Text shown:
In the end, I believe it all came down to a failure to communicate. I learned that, when I had bought my previous phone in Korea, about a year previously, I had thought I was buying it for a once-off fee at a massive discount. That long-ago salesman, however, had still expected me to pay off the rest of the phone over the following few months – something which I never did. So there I was, the expert when it came to Korea, realizing that had I never had any idea what I was doing, and suddenly burdened with the financial responsibility of half a phone.

The good news is that I did eventually get a phone plan. I have a phone number now, and data, so that I don’t always have to rely on wifi. I’m embarrassed but also humbled. I’m not the Korean expert that I thought I was, and I think it’s good to be reminded of that sometimes.

Being at Cherry Blossoms

Spring seems to have officially found its way to Korea, and even as far north as I am, the cherry blossoms are in bloom. Or they were in bloom and now they’re all dead. It’s hard to tell, because it all happened so quickly.

Dataset extract:
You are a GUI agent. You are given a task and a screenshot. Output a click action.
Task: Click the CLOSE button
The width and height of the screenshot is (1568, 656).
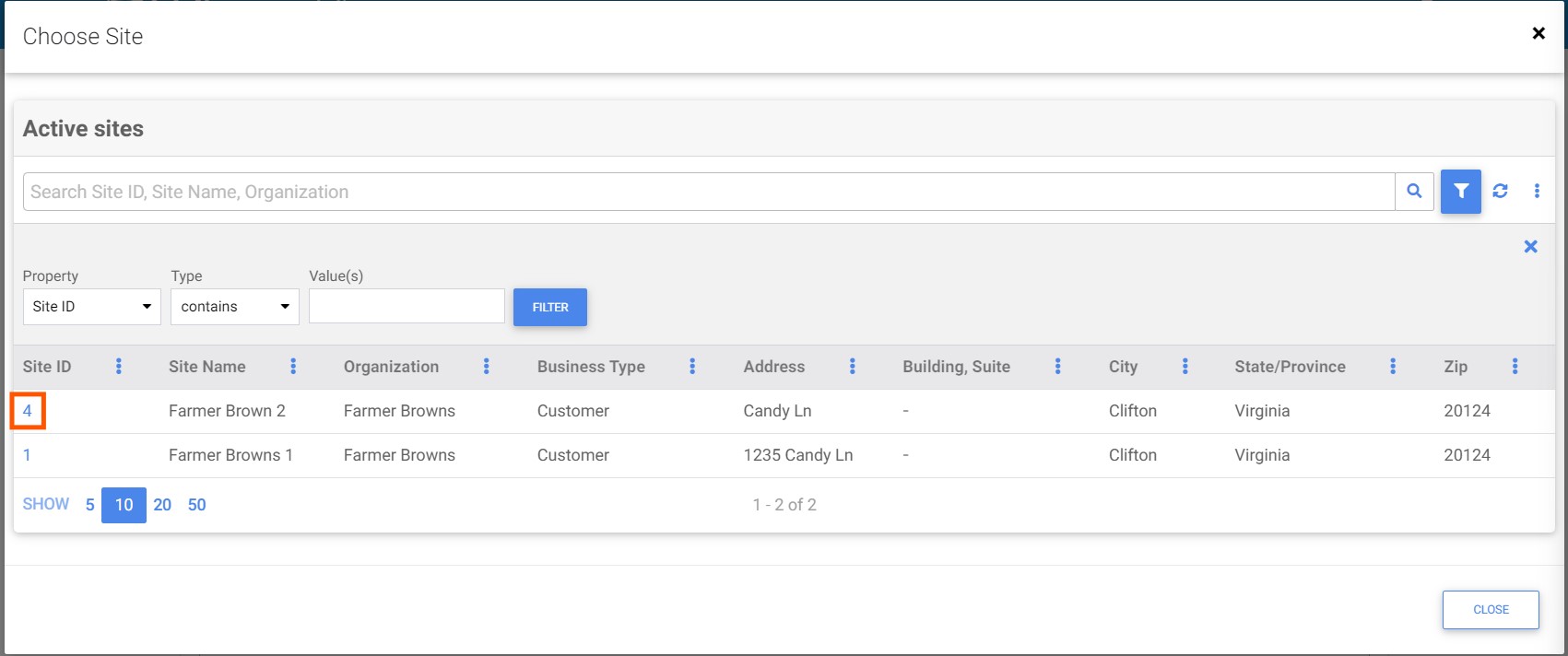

--

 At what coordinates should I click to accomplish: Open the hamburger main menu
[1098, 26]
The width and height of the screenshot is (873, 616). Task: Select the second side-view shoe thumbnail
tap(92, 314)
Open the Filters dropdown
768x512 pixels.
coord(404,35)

Complete the following:
1: In the text about a phone in Korea, what had the earlier salesman expected the writer to do after buying the previous phone?
2: Return the part of the text about a phone in Korea that opens with the words containing "In the end, I" and closes with "of that sometimes.".
The listing is unrelated to the text about a phone in Korea.

Results of the tasks:
1: Pay off the rest of the phone over the following few months.

2:
In the end, I believe it all came down to a failure to communicate. I learned that, when I had bought my previous phone in Korea, about a year previously, I had thought I was buying it for a once-off fee at a massive discount. That long-ago salesman, however, had still expected me to pay off the rest of the phone over the following few months – something which I never did. So there I was, the expert when it came to Korea, realizing that had I never had any idea what I was doing, and suddenly burdened with the financial responsibility of half a phone.

The good news is that I did eventually get a phone plan. I have a phone number now, and data, so that I don’t always have to rely on wifi. I’m embarrassed but also humbled. I’m not the Korean expert that I thought I was, and I think it’s good to be reminded of that sometimes.